Сейчас существуют хорошие труды, которые облегчают задачу тому, кто берется за изучение этих интересных литератур. Уэльс, прежде всего, отличается научной и литературной активностью, не всегда, правда, сопровождаемой очень строгим критическим духом, но заслуживающей самой высокой похвалы. Там исследования, которые сделали бы честь самым активным центрам науки в Европе, являются делом рук увлеченных любителей. Крестьянин по имени Оуэн Джонс опубликовал в 1801–1807 годах под названием «Мивирианская археология Уэльса» драгоценную коллекцию, которая по сей день является арсеналом кимрских древностей. Ряд эрудированных и ревностных тружеников, Анейрин Оуэн, Томас Прайс из Крикхоуэлла, Уильям Рис и Джон Джонс, следуя по стопам Мивирианского крестьянина, взялись завершить его работу и воспользоваться сокровищами, которые он собрал. Выдающаяся женщина, леди Шарлотта Гест, взяла на себя задачу ознакомить Европу с коллекцией «Мабиногион» [Сноска: «Мабиногион», из «Красной книги Хергеста» и других древних валлийских рукописей, с английским переводом и примечаниями. Леди Шарлотты Гест. Лондон и Лландовери, 1837–1849. Слово «Мабиноги» (во множественном числе «Мабиногион») обозначает форму романтического повествования, характерную для Уэльса. Происхождение и первоначальное значение этого слова весьма неопределенны, и право леди Гест применять его ко всем повествованиям, которые она опубликовала, вызывает сомнения.], жемчужиной гэльской литературы, полнейшим выражением кимрского гения. Этот великолепный труд, выполненный за двенадцать лет с той роскошью, которую богатый английский любитель умеет использовать в своих публикациях, однажды засвидетельствует, насколько полной жизни оставалось самосознание кельтских народов в нынешнем столетии. Только, в самом деле, искреннейший патриотизм мог вдохновить женщину предпринять и совершить столь обширный литературный памятник. Шотландия и Ирландия в равной мере были обогащены множеством исследований своей древней истории. Наконец, наша собственная Бретань, хотя и слишком редко изучаемая с той филологической и критической строгостью, которая сейчас требуется в трудах по эрудиции, предоставила кельтским древностям свою долю достойных исследований. Разве не достаточно процитировать М. де ла Вильмарке, чье имя отныне будет ассоциироваться у нас с этими исследованиями и чьи заслуги настолько неоспоримы, что критика может не бояться умалить его в глазах публики, которая приняла его с такой теплотой и симпатией?

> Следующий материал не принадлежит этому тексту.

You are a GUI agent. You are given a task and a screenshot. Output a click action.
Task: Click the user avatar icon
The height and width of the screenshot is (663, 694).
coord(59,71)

I. Если превосходство рас следует оценивать по чистоте их крови и нерушимости их национального характера, то необходимо признать, что никто не может соперничать в благородстве с сохранившимися до сих пор остатками кельтской расы. [Сноска: Чтобы избежать всякого недопонимания, я должен указать, что словом «кельтский» я обозначаю здесь не всю ту великую расу, которая в отдаленную эпоху составляла население почти всей Западной Европы, а просто четыре группы, которые в наши дни все еще заслуживают этого названия, в отличие от тевтонов и неолатинских народов. Эти четыре группы таковы: (1) жители Уэльса или Камбрии и полуострова Корнуолл, носящие даже сейчас древнее имя кимров; (2) бретонцы-бретонцы, или жители французской Бретани, говорящие на нижнебретонском языке, которые представляют собой эмиграцию кимров из Уэльса; (3) гэлы севера Шотландии, говорящие на гэльском языке; (4) ирландцы, хотя очень глубокая разделительная черта отделяет Ирландию от остальной кельтской семьи. [Также необходимо указать, что Ренан в этом эссе применяет название «бретонец» как к бретонцам в собственном смысле, т. е. жителям Бретани, так и к британским членам кельтской расы. — Примечание переводчика.]]

Никогда человеческая семья не жила более обособленно от мира и не была чище от всякой чужеродной примеси. Загнанная завоеванием в забытые острова и полуострова, она воздвигла непреодолимый барьер против внешних влияний; она черпала все из самой себя; она жила исключительно на свой собственный капитал. Из этого проистекает та мощная индивидуальность, та ненависть к чужеземцу, которая даже в наши дни составляет существенную черту кельтских народов. Римская цивилизация едва достигла их и оставила среди них лишь немногие следы. Тевтонское нашествие оттеснило их, но не проникло в них. В настоящий час они все еще упорны в сопротивлении нашествию, опасному совсем иным образом, — нашествию современной цивилизации, разрушительной, как она есть, для местных различий и национальных типов. Ирландия в особенности (и в этом, возможно, кроется секрет ее неисцелимой слабости) — единственная страна в Европе, где туземец может предъявить титулы своего происхождения и с уверенностью указать, даже в темноте доисторических веков, расу, из которой он произошел.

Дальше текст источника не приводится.